* RECORDS PROVIDED
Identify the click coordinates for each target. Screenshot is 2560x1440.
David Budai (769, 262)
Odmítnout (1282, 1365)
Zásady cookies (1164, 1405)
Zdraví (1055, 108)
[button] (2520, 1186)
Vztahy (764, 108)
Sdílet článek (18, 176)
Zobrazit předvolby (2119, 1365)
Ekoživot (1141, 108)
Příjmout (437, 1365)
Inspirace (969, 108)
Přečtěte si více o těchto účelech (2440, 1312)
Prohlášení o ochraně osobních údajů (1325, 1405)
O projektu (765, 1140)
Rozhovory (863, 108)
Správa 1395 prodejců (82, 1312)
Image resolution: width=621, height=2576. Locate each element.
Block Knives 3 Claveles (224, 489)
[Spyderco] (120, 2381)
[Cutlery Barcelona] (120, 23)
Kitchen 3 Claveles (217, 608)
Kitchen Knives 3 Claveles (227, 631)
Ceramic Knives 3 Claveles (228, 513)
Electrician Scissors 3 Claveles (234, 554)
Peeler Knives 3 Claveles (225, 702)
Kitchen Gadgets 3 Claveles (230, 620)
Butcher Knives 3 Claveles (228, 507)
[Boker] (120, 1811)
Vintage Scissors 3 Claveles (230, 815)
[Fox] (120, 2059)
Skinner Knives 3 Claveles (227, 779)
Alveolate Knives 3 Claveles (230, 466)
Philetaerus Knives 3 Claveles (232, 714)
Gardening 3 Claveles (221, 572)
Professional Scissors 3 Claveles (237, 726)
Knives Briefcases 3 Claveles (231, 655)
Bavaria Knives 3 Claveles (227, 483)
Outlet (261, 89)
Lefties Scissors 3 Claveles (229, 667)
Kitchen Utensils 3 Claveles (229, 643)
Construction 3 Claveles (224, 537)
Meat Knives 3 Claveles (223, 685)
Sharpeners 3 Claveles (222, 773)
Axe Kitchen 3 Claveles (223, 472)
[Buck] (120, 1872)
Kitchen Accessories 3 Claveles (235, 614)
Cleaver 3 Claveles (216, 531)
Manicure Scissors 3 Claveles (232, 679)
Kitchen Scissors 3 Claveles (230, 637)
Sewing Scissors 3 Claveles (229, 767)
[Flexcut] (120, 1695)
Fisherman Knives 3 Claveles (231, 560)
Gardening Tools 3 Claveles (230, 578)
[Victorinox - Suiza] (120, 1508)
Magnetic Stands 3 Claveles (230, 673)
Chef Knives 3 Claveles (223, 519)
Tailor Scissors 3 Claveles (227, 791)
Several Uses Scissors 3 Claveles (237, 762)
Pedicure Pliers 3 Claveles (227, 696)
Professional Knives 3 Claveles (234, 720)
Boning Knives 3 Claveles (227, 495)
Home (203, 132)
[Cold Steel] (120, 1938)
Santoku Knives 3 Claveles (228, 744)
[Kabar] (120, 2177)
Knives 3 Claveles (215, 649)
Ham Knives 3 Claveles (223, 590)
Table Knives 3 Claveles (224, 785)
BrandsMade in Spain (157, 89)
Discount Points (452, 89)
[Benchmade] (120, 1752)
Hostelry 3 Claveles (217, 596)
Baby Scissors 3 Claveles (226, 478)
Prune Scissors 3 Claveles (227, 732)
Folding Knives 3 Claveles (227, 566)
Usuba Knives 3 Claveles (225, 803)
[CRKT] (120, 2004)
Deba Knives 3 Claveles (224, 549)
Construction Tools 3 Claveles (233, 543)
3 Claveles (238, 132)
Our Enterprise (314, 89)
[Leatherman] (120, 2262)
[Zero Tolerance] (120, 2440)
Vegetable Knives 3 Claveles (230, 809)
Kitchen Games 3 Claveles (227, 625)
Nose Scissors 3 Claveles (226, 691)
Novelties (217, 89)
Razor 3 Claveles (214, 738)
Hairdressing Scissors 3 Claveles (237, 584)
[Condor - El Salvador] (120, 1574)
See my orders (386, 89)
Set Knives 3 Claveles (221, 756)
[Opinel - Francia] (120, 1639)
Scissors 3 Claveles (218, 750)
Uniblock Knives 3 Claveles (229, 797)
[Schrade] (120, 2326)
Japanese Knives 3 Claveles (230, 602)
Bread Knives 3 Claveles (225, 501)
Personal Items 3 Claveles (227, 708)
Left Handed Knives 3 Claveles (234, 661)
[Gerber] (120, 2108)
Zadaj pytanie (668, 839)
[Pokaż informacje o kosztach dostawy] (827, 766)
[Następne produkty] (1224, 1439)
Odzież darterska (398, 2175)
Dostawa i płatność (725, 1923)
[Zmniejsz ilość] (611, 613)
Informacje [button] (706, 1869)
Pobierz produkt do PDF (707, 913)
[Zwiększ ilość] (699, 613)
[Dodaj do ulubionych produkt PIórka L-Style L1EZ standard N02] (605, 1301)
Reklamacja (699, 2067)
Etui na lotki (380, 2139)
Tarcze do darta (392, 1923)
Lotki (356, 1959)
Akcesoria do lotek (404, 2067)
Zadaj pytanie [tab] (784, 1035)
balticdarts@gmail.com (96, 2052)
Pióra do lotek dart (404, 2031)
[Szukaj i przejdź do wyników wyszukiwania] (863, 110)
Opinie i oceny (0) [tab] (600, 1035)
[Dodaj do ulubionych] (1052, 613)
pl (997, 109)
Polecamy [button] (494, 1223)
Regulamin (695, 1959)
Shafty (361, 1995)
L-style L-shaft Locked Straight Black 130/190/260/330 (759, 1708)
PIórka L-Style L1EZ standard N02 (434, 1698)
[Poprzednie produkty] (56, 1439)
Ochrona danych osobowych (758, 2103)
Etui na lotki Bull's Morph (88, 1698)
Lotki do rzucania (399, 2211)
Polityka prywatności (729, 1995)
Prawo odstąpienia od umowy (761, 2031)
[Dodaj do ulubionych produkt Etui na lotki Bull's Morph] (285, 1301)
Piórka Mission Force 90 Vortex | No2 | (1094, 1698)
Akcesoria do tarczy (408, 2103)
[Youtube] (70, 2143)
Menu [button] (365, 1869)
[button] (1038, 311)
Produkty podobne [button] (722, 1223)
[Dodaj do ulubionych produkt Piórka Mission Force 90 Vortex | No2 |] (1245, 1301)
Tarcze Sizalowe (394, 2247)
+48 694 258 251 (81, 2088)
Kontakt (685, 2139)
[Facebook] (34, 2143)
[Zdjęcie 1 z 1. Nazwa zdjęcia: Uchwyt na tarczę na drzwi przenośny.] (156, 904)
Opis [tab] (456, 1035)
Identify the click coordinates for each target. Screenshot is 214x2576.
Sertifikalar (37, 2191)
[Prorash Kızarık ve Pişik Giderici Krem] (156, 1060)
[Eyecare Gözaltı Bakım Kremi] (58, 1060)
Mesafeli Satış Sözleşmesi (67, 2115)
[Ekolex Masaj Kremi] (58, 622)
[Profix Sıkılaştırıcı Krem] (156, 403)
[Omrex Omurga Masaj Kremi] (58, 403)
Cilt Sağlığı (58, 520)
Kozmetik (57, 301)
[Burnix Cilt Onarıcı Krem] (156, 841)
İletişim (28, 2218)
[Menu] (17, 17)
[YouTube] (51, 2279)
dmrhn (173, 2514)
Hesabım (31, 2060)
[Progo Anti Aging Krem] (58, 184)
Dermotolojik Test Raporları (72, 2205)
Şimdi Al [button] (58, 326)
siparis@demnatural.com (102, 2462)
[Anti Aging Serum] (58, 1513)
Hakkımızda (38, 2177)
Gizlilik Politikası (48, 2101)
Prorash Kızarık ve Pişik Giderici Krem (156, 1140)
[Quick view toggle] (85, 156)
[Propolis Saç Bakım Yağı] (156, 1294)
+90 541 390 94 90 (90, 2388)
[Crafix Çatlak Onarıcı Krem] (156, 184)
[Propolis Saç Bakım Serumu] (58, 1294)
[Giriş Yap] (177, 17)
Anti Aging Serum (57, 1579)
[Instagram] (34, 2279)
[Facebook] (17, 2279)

* DIRECTIONS
For the listing above, print only the lines starting at the line containing "See my orders (386, 89)" and ending at the line containing "Dostawa i płatność (725, 1923)", exactly, both included.

* ANSWER TO THE EXERCISE
See my orders (386, 89)
Set Knives 3 Claveles (221, 756)
[Opinel - Francia] (120, 1639)
Scissors 3 Claveles (218, 750)
Uniblock Knives 3 Claveles (229, 797)
[Schrade] (120, 2326)
Japanese Knives 3 Claveles (230, 602)
Bread Knives 3 Claveles (225, 501)
Personal Items 3 Claveles (227, 708)
Left Handed Knives 3 Claveles (234, 661)
[Gerber] (120, 2108)
Zadaj pytanie (668, 839)
[Pokaż informacje o kosztach dostawy] (827, 766)
[Następne produkty] (1224, 1439)
Odzież darterska (398, 2175)
Dostawa i płatność (725, 1923)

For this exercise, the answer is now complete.